======== Excerpted passage

Defender Spotlight Tyler Hudak
In this series, we highlight security professionals and their work behind the scenes. Questions are based on their experiences over their careers, not necessarily reflective of their current employer.
Defender Spotlight: Tyler Hudak
Interview with Tyler, Seasoned Incident Responder
Interviewer: Can you tell us about a favorite incident that you responded to?
Tyler: We were responding to a customer being compromised. Their Jenkins server had been compromised, and they were able to determine this through a System Administrator logging in and finding 4-5 copies of Kali Linux. The attacker had literally installed their own operating system!
Interviewer: I know you as a badass reverse engineer. Lately, you’ve mentioned browser history a few times when we’ve talked. Why?
Tyler: There’s a lot of information that’s useful for both external actors and insider threat events. Actors will use time-stomping, and other methods of covering their trails, but for some reason they commonly fail to erase their tracks when using the browser.
For example, in one incident, we looked at the browser history and saw a LOT of activity before the date of the compromise. It appears that the attacker had installed a Chrome plugin which required them to log in through Google. When they did so, it imported their entire browsing history from their profile: every website they’ve ever visited.
It is also extremely helpful to find the root cause of the incident. If it’s a phishing attack, 9 out of 10 times, we’ll find it in the browser history.
When talking to CIOs and CISOs, I talk about containment, risk and other business-impacting topics.
Interviewer: How do you communicate with stakeholders and affected parties throughout the incident response process? Does it change?
Tyler: As a consultant, it depends upon how you are brought on. If an insurance provider or external legal firm is how you were brought in, we make sure to include them on the CC line through any emails. Sometimes those companies want to see everything before sending it to the victim organization. Written communication is key in multi-party communication.

================

▶ [What is required]:
Answer these questions from the Tyler Hudak interview.
(a) What did a System Administrator find after logging in to the compromised Jenkins server?
(b) How often does Tyler say a phishing attack turns up in the browser history?
(c) When an insurance provider or outside legal firm brings Tyler in, who is put on the CC line of emails?

======== Collected material

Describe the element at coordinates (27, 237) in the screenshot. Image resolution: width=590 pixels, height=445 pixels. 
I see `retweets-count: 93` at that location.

================

▶ [Answer section]:
(a) 4-5 copies of Kali Linux.
(b) 9 out of 10 times.
(c) The insurance provider or external legal firm.